(TASK PROMPT)
Repeat exactly the lines of the entries below from the one with "Task: Open the @Patan_Principe handle link" through the one with "Given: Click the star", both ends included, and nothing else.
┄┄┄┄┄┄
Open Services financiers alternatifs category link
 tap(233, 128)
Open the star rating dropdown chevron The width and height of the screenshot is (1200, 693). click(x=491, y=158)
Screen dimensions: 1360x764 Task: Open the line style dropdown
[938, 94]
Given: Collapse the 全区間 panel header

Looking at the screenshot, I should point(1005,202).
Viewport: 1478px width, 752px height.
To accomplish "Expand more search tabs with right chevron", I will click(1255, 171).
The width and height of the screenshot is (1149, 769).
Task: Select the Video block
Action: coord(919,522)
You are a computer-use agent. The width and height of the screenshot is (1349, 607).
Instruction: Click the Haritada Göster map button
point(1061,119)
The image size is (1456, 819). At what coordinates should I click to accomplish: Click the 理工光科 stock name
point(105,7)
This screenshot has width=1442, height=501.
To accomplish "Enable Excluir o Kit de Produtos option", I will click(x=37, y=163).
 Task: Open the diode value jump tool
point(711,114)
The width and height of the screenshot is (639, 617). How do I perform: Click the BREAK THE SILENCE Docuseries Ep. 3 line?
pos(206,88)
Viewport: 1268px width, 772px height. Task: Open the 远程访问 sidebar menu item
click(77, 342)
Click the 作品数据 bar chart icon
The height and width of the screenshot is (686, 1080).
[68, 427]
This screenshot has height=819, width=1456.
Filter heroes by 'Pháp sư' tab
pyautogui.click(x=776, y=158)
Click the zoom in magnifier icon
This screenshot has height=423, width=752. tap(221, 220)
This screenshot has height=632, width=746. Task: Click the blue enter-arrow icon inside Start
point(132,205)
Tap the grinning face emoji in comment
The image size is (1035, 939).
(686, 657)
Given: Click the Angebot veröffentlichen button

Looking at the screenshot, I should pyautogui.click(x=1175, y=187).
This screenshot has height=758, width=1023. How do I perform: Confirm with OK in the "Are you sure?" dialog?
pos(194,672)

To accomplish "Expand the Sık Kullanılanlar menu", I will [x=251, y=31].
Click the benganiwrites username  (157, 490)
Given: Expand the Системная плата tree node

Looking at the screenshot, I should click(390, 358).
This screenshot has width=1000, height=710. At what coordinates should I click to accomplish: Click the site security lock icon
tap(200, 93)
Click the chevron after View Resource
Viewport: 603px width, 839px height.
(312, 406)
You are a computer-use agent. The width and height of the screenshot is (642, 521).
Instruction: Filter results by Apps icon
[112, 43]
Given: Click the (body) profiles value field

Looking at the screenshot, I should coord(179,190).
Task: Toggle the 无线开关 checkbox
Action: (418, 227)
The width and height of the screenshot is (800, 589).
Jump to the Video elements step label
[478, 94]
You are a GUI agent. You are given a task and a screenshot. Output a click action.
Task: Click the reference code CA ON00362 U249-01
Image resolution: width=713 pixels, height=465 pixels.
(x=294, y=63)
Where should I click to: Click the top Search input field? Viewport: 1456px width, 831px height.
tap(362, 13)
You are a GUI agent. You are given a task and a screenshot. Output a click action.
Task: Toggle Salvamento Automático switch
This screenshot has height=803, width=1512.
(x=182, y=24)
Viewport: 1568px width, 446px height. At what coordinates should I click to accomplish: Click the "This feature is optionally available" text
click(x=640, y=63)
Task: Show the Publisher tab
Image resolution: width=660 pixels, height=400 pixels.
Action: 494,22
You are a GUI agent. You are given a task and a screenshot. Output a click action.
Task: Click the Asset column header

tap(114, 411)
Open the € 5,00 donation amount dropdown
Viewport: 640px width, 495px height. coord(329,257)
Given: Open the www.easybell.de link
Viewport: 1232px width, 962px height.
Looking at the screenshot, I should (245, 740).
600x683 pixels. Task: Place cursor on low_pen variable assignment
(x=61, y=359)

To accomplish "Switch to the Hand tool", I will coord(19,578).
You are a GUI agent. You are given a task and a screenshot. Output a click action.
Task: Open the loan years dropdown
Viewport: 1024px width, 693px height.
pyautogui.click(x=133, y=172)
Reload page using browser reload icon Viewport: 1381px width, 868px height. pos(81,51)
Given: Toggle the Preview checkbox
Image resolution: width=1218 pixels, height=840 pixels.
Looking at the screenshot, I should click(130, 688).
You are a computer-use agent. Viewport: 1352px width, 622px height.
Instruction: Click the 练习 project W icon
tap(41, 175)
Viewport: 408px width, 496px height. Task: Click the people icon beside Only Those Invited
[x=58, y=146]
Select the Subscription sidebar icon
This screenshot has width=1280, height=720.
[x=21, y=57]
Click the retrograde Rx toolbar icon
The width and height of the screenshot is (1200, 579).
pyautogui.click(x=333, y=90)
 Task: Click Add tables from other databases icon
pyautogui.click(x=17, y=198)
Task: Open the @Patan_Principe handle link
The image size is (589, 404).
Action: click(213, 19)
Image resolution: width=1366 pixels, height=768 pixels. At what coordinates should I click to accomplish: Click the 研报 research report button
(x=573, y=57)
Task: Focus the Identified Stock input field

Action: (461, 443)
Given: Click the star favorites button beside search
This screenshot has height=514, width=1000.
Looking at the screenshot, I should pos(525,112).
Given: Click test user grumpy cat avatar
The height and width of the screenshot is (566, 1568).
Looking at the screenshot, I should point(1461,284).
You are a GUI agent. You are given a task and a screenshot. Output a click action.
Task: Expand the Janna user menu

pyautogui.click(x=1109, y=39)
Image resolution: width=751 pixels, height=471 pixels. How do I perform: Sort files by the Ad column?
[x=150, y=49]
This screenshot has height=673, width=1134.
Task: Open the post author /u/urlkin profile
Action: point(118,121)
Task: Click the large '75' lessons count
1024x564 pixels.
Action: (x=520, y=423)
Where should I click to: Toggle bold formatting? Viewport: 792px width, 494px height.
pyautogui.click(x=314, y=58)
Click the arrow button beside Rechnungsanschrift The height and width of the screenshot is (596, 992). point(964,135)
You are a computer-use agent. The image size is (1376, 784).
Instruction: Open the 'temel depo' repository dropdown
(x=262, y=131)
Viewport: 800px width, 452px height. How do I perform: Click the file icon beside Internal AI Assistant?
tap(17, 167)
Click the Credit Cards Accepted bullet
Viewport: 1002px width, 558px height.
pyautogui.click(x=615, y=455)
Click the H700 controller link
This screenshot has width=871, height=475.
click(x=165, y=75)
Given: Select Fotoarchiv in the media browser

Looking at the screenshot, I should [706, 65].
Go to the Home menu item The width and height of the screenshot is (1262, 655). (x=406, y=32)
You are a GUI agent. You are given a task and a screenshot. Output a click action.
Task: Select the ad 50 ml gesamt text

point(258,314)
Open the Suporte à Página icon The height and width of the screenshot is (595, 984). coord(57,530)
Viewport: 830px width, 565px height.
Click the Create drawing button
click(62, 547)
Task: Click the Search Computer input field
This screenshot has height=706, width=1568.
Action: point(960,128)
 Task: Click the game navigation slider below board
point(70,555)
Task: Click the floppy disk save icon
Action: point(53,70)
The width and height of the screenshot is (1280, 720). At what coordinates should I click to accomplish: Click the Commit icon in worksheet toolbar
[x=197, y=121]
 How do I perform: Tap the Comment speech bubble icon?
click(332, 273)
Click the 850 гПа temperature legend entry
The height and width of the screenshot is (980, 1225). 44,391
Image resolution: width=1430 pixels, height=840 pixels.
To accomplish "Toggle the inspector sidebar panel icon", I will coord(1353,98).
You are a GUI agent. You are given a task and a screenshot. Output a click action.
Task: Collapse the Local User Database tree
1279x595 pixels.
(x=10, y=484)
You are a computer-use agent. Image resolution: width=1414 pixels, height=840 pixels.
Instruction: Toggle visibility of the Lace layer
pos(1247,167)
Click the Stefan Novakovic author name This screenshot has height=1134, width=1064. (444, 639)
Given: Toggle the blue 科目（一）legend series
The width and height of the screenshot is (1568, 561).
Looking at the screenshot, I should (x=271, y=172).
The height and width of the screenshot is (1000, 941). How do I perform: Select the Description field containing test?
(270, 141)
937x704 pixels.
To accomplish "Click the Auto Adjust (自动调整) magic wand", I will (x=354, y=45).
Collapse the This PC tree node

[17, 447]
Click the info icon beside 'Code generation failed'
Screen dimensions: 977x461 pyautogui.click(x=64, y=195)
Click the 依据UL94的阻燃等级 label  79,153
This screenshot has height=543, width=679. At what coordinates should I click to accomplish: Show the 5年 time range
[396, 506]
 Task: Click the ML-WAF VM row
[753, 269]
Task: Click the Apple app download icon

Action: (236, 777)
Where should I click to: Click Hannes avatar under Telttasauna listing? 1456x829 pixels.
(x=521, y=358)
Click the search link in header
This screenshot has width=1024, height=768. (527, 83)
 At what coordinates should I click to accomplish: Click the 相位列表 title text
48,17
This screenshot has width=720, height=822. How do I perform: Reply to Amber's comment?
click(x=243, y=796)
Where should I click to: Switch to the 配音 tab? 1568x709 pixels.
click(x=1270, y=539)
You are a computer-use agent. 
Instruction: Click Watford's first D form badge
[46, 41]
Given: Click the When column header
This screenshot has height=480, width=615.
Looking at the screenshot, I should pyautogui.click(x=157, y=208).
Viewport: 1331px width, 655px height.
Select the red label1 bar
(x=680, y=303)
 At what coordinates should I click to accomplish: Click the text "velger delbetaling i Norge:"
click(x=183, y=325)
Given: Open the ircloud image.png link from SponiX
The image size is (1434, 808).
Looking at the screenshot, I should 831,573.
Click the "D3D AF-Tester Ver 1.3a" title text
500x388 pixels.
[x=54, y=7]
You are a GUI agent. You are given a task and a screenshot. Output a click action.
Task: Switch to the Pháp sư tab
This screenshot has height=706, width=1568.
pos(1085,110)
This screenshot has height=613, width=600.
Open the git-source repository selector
┄┄┄┄┄┄
(REPLY TO THE TASK)
Task: Open the @Patan_Principe handle link
The image size is (589, 404).
Action: click(213, 19)
Image resolution: width=1366 pixels, height=768 pixels. At what coordinates should I click to accomplish: Click the 研报 research report button
(x=573, y=57)
Task: Focus the Identified Stock input field

Action: (461, 443)
Given: Click the star favorites button beside search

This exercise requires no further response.